We define also the sample variance \( \sigma^2 \) of all \( mn \) individual experiments as $$ \begin{equation} \sigma^2=\frac{1}{mn}\sum_{\alpha=1}^m\sum_{k=1}^n (x_{\alpha,k}-\langle X_m \rangle)^2. \label{eq:sampleexptvariance} \end{equation} $$

These quantities, being known experimental values or the results from our calculations, may differ, in some cases significantly, from the similarly named exact values for the mean value \( \mu_X \), the variance \( \mathrm{Var}(X) \) and the covariance \( \mathrm{Cov}(X,Y) \).

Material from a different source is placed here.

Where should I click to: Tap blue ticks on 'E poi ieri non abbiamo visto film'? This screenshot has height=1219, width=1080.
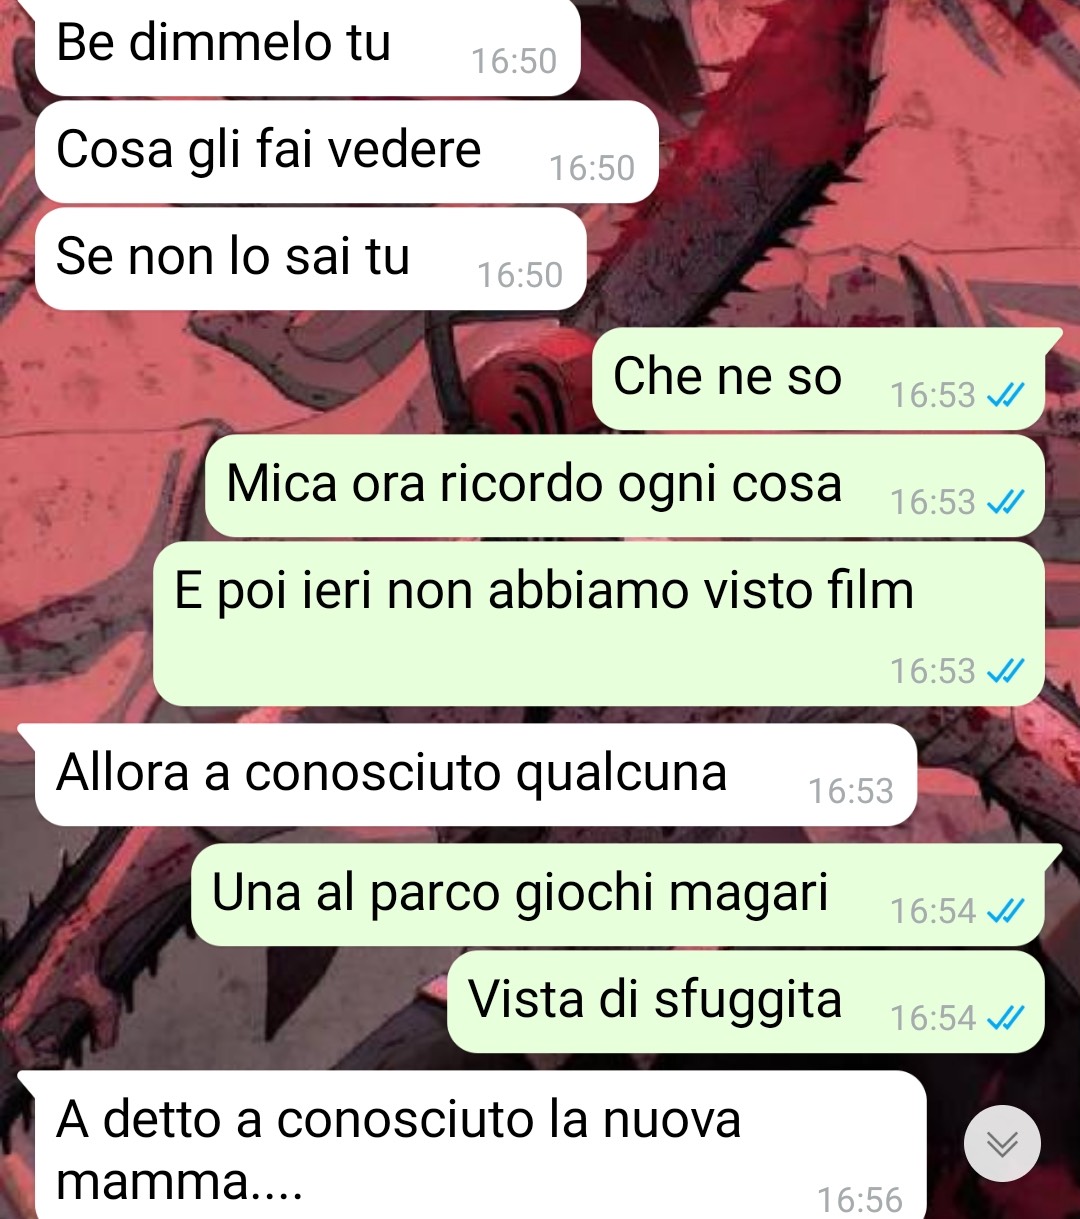(1005, 672)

Numerical experiments and the covariance, central limit theorem

The central limit theorem states that the PDF \( \tilde{p}(z) \) of the average of \( m \) random values corresponding to a PDF \( p(x) \) is a normal distribution whose mean is the mean value of the PDF \( p(x) \) and whose variance is the variance of the PDF \( p(x) \) divided by \( m \), the number of values used to compute \( z \).

The central limit theorem leads then to the well-known expression for the standard deviation, given by $$ \begin{equation*} \sigma_m= \frac{\sigma}{\sqrt{m}}. \end{equation*} $$

In many cases the above estimate for the standard deviation, in particular if correlations are strong, may be too simplistic. We need therefore a more precise defintion of the error and the variance in our results.











Definition of Correlation Functions and Standard Deviation

Our estimate of the true average \( \mu_{X} \) is the sample mean \( \langle X_m \rangle \) $$ \begin{equation*} \mu_{X}^{\phantom X} \approx X_m=\frac{1}{mn}\sum_{\alpha=1}^m\sum_{k=1}^n x_{\alpha,k}. \end{equation*} $$

We can then use Eq. \eqref{eq:exptvariance} $$ \begin{equation*} \sigma^2_m=\frac{1}{mn^2}\sum_{\alpha=1}^m\sum_{kl=1}^n (x_{\alpha,k}-\langle X_m \rangle)(x_{\alpha,l}-\langle X_m \rangle), \end{equation*} $$ and rewrite it as $$ \begin{equation*} \sigma^2_m=\frac{\sigma^2}{n}+\frac{2}{mn^2}\sum_{\alpha=1}^m\sum_{k < l}^n (x_{\alpha,k}-\langle X_m \rangle)(x_{\alpha,l}-\langle X_m \rangle), \end{equation*} $$ where the first term is the sample variance of all \( mn \) experiments divided by \( n \) and the last term is nothing but the covariance which arises when \( k\ne l \).











Definition of Correlation Functions and Standard Deviation

Our estimate of the true average \( \mu_{X} \) is the sample mean \( \langle X_m \rangle \)

If the observables are uncorrelated, then the covariance is zero and we obtain a total variance which agrees with the central limit theorem. Correlations may often be present in our data set, resulting in a non-zero covariance. The first term is normally called the uncorrelated contribution. Computationally the uncorrelated first term is much easier to treat efficiently than the second. We just accumulate separately the values \( x^2 \) and \( x \) for every measurement \( x \) we receive. The correlation term, though, has to be calculated at the end of the experiment since we need all the measurements to calculate the cross terms. Therefore, all measurements have to be stored throughout the experiment.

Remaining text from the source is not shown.